As a kind of personal experiment, what I want to do is to approach drugs and madness more from the Inside. Not as in the inside of a skull or a mind, but as in the inside of a group or culture. I want to understanding the ostensibly weirdball modes found in drugs and madness by entering their worldviews and symbologies, while refracting the common world through their "horizon of prejudices," and pulling off a passable translation of their meanings, insights, and self-assertions.




What I have in mind is something like the work of Ernst Cassirer, especially in the second part of The Philosophy of Symbolic Forms— the volume on mythic thinking. By now, many of us late-Westerners understand how mythic thinking gets mangled and manhandled when interpreted according to our own categories and symbolic order. Cassirer, however, goes further by unmangling the mess and laying out exactly how such thinking could be translated— be made intelligible— by certain shifts in our orders and categories— usually, for him, of the Kantian variety. Very systematically, he takes up early religious and cultural forms— like sacrifice, animism, numerology, and many others— and handles them within their own categories and orders... and by doing so, makes them seem so fully sensible that you cannot believe you didn't think of it yourself.


Let's take prayer and incantation... We cannot fully understand prayer and incantation with an Enlightenment conception of language and causality. Doing this, of course, would just be to misunderstand them. For one, words— for earlier tribes and peoples— were not pale images of the world, as they became for the Enlightenment; mere reflections and representations. They were substantive chunks of the cosmos. Bits and pieces. Likewise, causality was not the streamlined mechanics given to us by 17th-century science; a mechanics that parses the accidental from the essential. For early and ancient peoples, causality was something all-pervasive, with little room for coincidence. A sticky web connecting together every last bit, piece, and substantive chunk of their cosmos.


So, given this swollenness in their Kantian categories— of substance and causation— is it any wonder that they treated language for the charged and powerful thing that it actually is? Prayer and incantation were not a vague beseeching of hidden forces, as it might appear from outside— like mere superstition— but as Cassirer says, "real and effective action." A force that directly manipulates the world about us.

Entries:
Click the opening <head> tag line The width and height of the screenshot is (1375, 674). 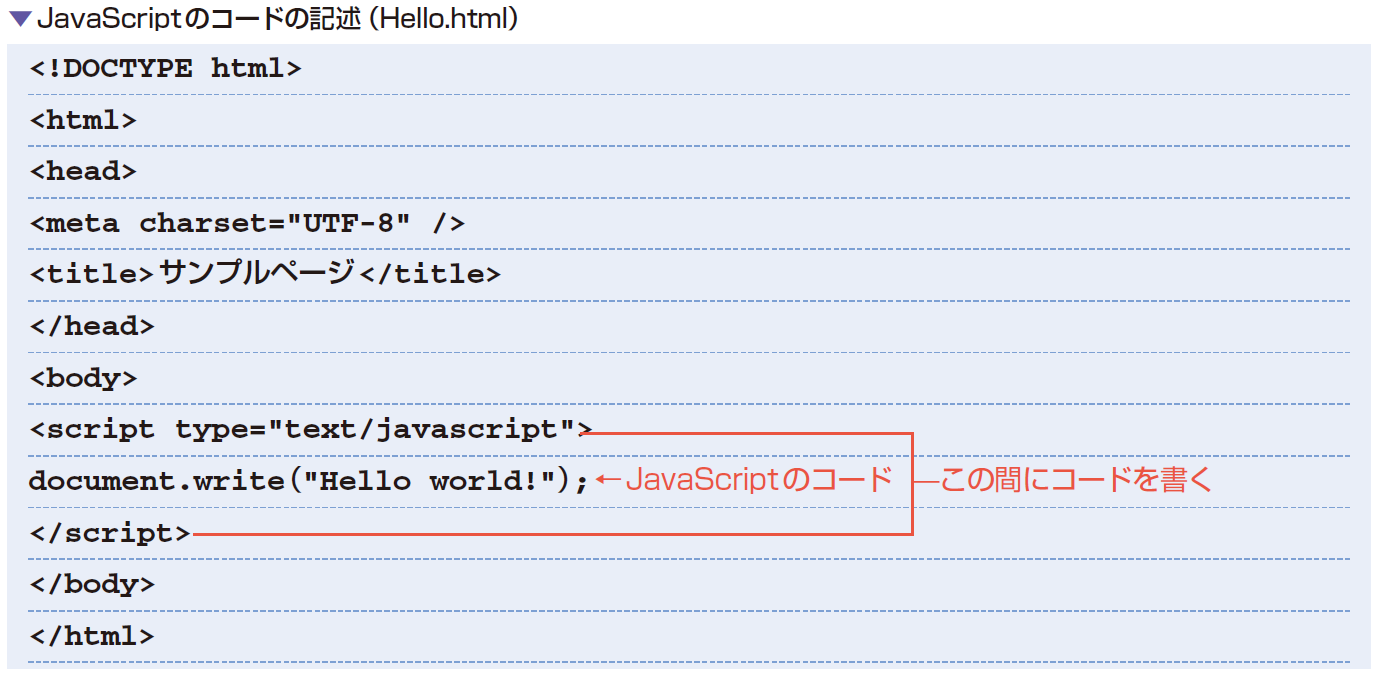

==

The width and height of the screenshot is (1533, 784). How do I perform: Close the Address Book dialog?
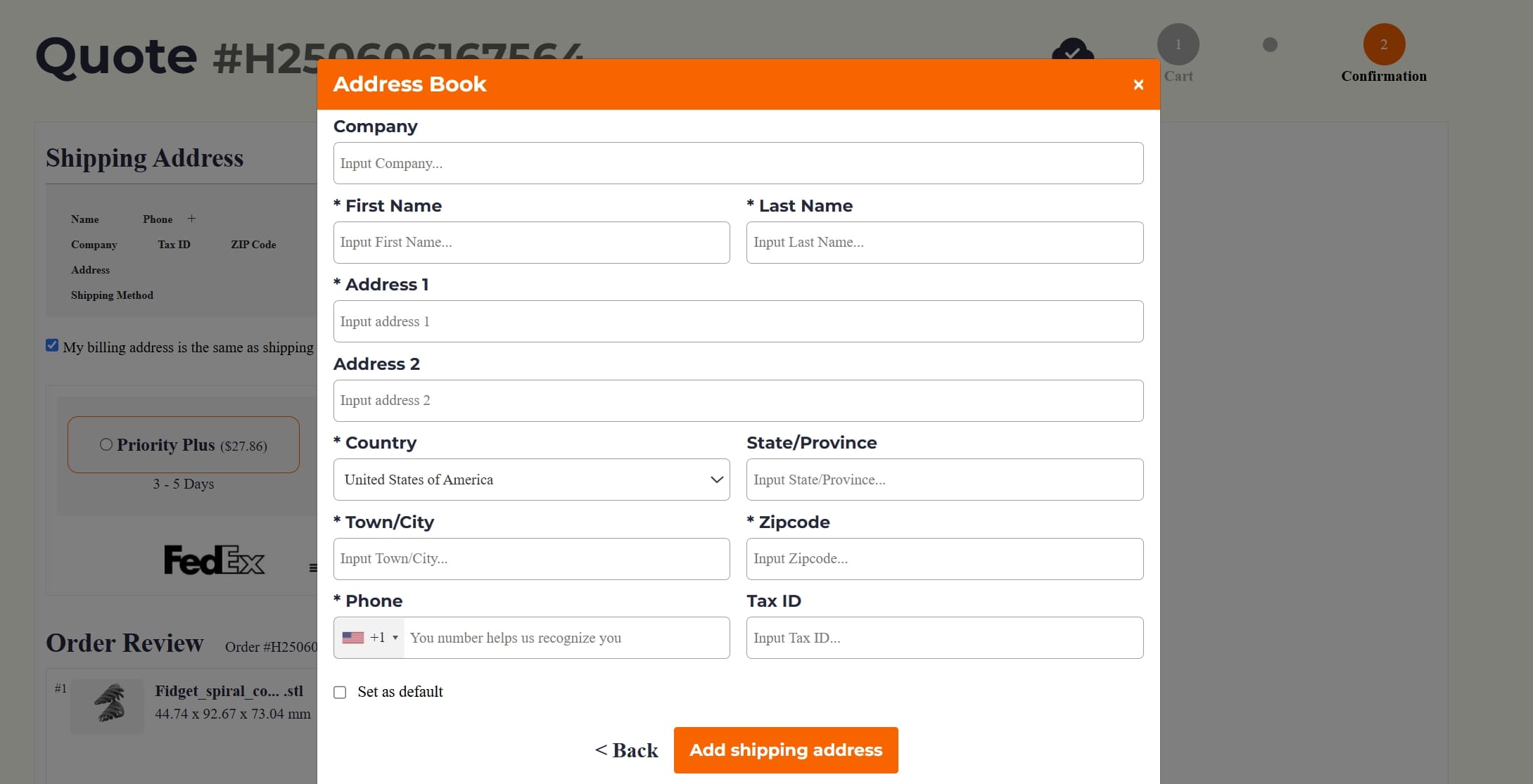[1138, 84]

Set problem: Rewrite the stretch of the passage from "What I have" through "of it yourself.", putting "myth-based thinking" in place of "mythic thinking". Work only from the passage on drugs and madness, not the data.

Reply:
What I have in mind is something like the work of Ernst Cassirer, especially in the second part of The Philosophy of Symbolic Forms— the volume on myth-based thinking. By now, many of us late-Westerners understand how myth-based thinking gets mangled and manhandled when interpreted according to our own categories and symbolic order. Cassirer, however, goes further by unmangling the mess and laying out exactly how such thinking could be translated— be made intelligible— by certain shifts in our orders and categories— usually, for him, of the Kantian variety. Very systematically, he takes up early religious and cultural forms— like sacrifice, animism, numerology, and many others— and handles them within their own categories and orders... and by doing so, makes them seem so fully sensible that you cannot believe you didn't think of it yourself.